* _REQUIRED ACTION_
Line by line, reproduce the records exactly.
++++ TASK INPUTS
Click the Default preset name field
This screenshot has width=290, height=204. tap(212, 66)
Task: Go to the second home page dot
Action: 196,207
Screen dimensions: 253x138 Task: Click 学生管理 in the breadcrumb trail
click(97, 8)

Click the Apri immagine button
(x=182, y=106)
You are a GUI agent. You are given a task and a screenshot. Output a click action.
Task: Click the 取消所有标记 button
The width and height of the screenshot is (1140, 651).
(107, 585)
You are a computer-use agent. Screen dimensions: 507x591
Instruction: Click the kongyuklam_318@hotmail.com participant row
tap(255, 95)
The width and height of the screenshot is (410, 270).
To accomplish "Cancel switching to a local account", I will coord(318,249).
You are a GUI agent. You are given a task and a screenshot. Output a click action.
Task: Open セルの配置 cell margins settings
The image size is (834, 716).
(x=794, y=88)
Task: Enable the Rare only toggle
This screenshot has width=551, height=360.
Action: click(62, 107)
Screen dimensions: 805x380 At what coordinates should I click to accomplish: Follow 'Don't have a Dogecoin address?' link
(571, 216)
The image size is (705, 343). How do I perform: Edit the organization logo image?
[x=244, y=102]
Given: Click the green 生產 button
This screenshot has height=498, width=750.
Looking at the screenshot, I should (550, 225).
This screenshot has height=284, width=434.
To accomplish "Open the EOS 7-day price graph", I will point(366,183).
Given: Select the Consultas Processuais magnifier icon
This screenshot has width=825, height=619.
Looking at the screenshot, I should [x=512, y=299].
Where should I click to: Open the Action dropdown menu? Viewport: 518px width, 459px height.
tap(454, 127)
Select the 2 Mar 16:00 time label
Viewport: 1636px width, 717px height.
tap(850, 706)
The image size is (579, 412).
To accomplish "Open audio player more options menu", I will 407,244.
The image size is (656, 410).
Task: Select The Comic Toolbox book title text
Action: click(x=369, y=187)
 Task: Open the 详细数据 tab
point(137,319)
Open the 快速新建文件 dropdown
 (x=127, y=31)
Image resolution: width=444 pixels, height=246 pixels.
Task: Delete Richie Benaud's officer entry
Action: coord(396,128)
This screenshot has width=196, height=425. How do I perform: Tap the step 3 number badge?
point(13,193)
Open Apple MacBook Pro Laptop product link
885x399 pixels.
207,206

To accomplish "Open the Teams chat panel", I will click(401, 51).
++++++++
* _TASK OUTPUT_
Click the Default preset name field
This screenshot has width=290, height=204. tap(212, 66)
Task: Go to the second home page dot
Action: 196,207
Screen dimensions: 253x138 Task: Click 学生管理 in the breadcrumb trail
click(97, 8)

Click the Apri immagine button
(x=182, y=106)
You are a GUI agent. You are given a task and a screenshot. Output a click action.
Task: Click the 取消所有标记 button
The width and height of the screenshot is (1140, 651).
(107, 585)
You are a computer-use agent. Screen dimensions: 507x591
Instruction: Click the kongyuklam_318@hotmail.com participant row
tap(255, 95)
The width and height of the screenshot is (410, 270).
To accomplish "Cancel switching to a local account", I will coord(318,249).
You are a GUI agent. You are given a task and a screenshot. Output a click action.
Task: Open セルの配置 cell margins settings
The image size is (834, 716).
(x=794, y=88)
Task: Enable the Rare only toggle
This screenshot has width=551, height=360.
Action: click(62, 107)
Screen dimensions: 805x380 At what coordinates should I click to accomplish: Follow 'Don't have a Dogecoin address?' link
(571, 216)
The image size is (705, 343). How do I perform: Edit the organization logo image?
[x=244, y=102]
Given: Click the green 生產 button
This screenshot has height=498, width=750.
Looking at the screenshot, I should (550, 225).
This screenshot has height=284, width=434.
To accomplish "Open the EOS 7-day price graph", I will point(366,183).
Given: Select the Consultas Processuais magnifier icon
This screenshot has width=825, height=619.
Looking at the screenshot, I should [x=512, y=299].
Where should I click to: Open the Action dropdown menu? Viewport: 518px width, 459px height.
tap(454, 127)
Select the 2 Mar 16:00 time label
Viewport: 1636px width, 717px height.
tap(850, 706)
The image size is (579, 412).
To accomplish "Open audio player more options menu", I will 407,244.
The image size is (656, 410).
Task: Select The Comic Toolbox book title text
Action: click(x=369, y=187)
 Task: Open the 详细数据 tab
point(137,319)
Open the 快速新建文件 dropdown
 (x=127, y=31)
Image resolution: width=444 pixels, height=246 pixels.
Task: Delete Richie Benaud's officer entry
Action: coord(396,128)
This screenshot has width=196, height=425. How do I perform: Tap the step 3 number badge?
point(13,193)
Open Apple MacBook Pro Laptop product link
885x399 pixels.
207,206

To accomplish "Open the Teams chat panel", I will click(401, 51).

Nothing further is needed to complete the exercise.